┌──

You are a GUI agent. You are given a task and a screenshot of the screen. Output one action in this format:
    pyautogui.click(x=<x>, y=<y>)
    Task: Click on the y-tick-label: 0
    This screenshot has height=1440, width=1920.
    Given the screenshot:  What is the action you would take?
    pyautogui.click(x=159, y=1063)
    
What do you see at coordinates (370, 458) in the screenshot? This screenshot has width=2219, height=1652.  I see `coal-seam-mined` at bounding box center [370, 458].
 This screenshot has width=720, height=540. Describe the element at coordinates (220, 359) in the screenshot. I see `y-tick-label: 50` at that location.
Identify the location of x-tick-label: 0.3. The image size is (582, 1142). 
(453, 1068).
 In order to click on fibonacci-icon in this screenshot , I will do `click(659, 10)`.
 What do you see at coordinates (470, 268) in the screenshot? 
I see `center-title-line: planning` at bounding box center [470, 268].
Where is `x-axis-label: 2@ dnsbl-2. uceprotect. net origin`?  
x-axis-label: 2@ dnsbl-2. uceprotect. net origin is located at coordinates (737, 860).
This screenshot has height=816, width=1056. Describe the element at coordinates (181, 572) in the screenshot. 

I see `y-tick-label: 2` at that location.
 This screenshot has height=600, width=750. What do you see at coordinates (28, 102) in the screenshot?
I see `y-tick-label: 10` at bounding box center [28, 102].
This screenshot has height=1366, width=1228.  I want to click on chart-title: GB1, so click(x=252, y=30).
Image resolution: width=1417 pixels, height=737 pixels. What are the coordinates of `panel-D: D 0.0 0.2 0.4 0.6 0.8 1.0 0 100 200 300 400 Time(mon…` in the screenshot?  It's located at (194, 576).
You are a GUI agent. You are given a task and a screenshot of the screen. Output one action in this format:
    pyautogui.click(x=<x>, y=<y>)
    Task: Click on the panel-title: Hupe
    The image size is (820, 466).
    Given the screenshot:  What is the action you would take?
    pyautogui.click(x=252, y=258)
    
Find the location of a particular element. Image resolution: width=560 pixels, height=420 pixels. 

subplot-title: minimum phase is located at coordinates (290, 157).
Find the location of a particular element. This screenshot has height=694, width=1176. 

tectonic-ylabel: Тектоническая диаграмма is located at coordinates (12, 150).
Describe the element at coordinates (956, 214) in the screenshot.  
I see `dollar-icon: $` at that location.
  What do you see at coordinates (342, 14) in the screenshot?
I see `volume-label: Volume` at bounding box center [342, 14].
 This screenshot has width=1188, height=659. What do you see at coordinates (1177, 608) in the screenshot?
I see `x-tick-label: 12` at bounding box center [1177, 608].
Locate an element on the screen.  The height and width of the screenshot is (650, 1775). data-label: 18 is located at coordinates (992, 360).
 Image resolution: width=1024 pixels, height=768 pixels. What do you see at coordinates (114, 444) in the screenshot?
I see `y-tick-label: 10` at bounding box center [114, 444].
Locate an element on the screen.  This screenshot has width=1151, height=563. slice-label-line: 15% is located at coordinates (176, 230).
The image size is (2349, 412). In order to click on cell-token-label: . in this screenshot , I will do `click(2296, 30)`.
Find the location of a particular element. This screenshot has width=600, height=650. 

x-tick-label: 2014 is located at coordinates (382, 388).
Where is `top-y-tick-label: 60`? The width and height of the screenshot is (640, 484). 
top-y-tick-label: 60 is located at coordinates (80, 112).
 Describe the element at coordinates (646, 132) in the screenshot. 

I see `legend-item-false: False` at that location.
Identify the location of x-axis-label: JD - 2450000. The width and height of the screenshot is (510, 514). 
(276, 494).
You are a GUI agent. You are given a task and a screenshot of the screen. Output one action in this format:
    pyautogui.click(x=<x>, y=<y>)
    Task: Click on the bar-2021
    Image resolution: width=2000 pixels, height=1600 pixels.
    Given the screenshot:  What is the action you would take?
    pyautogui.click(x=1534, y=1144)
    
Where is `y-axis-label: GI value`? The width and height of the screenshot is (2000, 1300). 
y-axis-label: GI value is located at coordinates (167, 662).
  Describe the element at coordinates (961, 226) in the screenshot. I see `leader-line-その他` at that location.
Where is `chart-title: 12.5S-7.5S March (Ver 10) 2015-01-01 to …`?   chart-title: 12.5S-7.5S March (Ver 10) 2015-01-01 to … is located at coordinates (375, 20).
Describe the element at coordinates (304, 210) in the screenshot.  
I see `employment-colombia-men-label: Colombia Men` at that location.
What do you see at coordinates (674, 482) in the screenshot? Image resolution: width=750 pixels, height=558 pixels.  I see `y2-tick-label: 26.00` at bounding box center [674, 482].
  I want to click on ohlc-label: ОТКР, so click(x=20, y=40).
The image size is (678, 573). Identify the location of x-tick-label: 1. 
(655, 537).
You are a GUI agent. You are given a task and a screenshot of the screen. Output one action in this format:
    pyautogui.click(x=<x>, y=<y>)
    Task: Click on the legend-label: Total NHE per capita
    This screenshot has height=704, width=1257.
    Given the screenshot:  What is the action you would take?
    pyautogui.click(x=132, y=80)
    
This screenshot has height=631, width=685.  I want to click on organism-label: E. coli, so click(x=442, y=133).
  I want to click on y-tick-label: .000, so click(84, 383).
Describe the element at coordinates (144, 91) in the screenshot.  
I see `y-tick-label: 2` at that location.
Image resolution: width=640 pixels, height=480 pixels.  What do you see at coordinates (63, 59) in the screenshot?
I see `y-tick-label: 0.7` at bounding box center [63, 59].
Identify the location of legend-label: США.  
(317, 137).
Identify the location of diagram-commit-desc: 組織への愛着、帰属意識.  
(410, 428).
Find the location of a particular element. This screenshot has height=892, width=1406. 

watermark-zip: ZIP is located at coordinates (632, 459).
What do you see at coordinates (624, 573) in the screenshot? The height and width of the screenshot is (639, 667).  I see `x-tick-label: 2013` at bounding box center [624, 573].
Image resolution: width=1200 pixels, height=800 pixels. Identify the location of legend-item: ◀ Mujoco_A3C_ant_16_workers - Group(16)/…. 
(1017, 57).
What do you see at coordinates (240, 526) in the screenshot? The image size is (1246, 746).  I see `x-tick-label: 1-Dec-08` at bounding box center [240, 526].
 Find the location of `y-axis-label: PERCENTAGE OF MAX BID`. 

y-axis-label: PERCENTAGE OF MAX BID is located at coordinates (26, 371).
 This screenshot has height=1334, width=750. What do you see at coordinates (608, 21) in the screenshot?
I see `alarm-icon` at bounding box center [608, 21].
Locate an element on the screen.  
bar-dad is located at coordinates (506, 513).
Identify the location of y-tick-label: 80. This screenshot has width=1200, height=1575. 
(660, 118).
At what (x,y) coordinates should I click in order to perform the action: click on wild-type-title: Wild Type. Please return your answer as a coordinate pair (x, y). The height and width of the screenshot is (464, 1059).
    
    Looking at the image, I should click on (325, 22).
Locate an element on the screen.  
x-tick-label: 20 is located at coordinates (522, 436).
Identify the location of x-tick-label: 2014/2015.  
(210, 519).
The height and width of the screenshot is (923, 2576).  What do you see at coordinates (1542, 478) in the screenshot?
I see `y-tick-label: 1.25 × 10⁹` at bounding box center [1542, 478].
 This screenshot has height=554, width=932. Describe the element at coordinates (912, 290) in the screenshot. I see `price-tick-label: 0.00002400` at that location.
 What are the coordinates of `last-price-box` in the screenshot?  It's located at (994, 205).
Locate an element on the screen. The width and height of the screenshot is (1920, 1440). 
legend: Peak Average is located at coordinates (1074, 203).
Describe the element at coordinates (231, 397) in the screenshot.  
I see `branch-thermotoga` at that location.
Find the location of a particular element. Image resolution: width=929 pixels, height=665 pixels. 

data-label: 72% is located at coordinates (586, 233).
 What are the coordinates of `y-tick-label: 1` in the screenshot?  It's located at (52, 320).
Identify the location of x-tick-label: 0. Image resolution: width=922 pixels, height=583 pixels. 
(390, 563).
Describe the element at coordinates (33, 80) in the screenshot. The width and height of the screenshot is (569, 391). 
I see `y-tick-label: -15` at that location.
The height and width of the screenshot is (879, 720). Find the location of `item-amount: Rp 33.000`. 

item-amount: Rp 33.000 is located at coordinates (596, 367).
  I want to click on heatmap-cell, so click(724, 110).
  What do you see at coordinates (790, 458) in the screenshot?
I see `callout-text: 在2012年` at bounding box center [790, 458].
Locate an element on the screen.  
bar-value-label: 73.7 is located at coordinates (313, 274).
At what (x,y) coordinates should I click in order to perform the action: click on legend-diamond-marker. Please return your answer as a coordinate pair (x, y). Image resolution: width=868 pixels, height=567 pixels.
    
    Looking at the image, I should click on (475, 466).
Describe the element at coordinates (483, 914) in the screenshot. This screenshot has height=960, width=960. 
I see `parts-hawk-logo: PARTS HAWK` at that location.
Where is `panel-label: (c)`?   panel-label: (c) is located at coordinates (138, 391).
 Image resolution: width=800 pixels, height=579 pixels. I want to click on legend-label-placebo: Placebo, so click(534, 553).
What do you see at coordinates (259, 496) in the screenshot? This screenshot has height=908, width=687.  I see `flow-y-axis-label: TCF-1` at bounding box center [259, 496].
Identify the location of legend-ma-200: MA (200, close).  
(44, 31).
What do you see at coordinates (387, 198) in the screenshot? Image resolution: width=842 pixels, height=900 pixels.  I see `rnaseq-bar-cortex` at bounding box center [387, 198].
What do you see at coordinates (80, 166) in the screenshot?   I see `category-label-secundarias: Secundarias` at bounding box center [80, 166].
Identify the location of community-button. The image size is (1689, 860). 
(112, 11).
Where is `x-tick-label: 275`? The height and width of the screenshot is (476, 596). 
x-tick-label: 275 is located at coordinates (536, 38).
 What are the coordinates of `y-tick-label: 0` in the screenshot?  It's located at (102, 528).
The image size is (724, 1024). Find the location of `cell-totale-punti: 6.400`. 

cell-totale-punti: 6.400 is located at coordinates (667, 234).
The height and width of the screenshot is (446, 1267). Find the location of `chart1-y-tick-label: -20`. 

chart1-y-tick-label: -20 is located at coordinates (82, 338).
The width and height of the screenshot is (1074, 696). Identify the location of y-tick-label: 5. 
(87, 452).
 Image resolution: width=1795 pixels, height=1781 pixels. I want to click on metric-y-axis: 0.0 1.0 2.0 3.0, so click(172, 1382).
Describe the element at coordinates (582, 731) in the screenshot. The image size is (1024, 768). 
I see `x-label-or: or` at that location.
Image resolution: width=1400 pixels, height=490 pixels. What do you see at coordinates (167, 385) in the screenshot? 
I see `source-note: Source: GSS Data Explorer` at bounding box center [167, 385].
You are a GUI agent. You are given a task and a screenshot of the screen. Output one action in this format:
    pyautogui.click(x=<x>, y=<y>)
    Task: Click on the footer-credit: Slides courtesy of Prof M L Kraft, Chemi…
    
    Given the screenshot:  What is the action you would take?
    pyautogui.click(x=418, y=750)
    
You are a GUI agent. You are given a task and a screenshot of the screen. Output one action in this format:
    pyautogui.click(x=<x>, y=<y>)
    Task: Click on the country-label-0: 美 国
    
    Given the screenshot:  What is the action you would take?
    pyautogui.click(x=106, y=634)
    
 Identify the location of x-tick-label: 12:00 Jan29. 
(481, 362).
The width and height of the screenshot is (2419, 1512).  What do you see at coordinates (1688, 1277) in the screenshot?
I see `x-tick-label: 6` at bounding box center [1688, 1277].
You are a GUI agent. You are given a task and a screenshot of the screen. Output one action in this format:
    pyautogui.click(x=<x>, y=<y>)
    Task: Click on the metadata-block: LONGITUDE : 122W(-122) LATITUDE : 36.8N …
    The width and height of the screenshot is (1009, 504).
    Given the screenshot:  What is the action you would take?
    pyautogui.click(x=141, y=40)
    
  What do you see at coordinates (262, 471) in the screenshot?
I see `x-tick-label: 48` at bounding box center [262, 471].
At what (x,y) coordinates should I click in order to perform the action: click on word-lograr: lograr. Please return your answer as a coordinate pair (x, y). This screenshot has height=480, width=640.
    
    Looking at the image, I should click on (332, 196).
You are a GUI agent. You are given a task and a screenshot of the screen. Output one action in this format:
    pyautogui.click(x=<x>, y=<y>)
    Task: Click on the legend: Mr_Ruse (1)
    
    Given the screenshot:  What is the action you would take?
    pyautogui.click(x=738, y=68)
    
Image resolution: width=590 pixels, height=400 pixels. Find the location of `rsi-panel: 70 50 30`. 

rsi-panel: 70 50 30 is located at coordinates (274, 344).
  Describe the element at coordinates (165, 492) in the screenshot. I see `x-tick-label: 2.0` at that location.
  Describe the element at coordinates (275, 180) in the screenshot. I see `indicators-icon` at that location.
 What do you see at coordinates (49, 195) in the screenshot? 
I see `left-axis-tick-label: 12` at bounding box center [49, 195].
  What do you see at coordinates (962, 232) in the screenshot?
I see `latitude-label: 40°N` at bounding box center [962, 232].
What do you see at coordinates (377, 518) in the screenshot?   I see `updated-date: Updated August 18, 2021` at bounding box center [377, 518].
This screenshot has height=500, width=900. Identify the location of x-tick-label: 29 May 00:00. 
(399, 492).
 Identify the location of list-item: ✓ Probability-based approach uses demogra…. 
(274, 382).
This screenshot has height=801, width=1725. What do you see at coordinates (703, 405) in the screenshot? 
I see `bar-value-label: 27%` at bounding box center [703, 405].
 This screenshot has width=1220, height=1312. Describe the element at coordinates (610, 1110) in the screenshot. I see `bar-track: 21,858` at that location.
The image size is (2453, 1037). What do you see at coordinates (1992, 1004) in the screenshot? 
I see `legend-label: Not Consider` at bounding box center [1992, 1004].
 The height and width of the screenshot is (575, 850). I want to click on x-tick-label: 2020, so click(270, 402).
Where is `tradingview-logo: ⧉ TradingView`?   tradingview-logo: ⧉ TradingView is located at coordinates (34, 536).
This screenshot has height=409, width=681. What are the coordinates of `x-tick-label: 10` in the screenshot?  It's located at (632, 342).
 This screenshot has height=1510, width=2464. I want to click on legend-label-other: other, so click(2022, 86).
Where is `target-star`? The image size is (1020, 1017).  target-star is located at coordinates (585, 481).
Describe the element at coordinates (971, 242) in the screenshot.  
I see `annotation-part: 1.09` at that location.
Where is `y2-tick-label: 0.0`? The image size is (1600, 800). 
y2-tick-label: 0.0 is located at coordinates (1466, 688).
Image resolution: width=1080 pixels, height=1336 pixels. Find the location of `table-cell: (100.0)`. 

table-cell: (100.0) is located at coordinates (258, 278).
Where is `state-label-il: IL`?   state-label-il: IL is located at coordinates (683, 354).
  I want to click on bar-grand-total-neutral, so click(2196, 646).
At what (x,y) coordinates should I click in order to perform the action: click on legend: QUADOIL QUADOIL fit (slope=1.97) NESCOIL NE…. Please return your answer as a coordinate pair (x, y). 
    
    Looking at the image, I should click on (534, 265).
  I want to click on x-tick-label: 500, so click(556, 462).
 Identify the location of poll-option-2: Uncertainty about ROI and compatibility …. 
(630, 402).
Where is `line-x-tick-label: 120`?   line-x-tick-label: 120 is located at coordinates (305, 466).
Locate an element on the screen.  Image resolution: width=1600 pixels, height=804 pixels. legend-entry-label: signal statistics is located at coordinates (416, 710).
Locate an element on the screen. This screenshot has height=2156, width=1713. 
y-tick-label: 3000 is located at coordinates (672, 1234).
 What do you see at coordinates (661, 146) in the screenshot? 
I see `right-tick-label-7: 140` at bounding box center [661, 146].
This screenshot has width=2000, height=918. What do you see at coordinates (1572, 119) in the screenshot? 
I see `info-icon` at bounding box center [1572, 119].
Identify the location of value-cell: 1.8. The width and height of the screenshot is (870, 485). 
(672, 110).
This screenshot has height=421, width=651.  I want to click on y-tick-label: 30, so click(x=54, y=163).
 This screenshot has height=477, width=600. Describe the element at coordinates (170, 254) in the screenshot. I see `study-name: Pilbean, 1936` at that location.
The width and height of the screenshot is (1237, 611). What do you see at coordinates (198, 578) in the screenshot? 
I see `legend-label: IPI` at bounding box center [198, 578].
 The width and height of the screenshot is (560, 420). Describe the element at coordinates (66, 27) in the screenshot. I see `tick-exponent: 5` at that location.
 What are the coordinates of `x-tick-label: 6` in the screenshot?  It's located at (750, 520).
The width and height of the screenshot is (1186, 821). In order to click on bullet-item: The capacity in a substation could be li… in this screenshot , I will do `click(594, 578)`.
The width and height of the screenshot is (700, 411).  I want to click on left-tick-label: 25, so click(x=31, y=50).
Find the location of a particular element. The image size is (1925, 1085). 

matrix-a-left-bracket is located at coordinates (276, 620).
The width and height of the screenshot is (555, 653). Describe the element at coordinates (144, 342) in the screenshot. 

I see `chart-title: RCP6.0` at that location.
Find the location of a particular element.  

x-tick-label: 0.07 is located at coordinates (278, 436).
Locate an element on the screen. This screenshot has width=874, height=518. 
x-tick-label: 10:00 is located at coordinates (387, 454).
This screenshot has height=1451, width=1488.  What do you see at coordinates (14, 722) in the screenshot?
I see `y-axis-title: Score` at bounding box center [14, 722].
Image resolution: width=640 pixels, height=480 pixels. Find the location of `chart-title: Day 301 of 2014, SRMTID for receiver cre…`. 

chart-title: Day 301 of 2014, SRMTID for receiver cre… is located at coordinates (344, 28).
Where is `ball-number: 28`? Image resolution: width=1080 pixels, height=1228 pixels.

└──

What this task involves: Repeat the records word for word, beginning at the line that contains "The height and width of the screenshot is (879, 720)." and stopping after the line that contains "Looking at the image, I should click on (475, 466).".

Output for this task:
The height and width of the screenshot is (879, 720). Find the location of `item-amount: Rp 33.000`. 

item-amount: Rp 33.000 is located at coordinates (596, 367).
  I want to click on heatmap-cell, so click(724, 110).
  What do you see at coordinates (790, 458) in the screenshot?
I see `callout-text: 在2012年` at bounding box center [790, 458].
Locate an element on the screen.  
bar-value-label: 73.7 is located at coordinates (313, 274).
At what (x,y) coordinates should I click in order to perform the action: click on legend-diamond-marker. Please return your answer as a coordinate pair (x, y). Image resolution: width=868 pixels, height=567 pixels.
    
    Looking at the image, I should click on (475, 466).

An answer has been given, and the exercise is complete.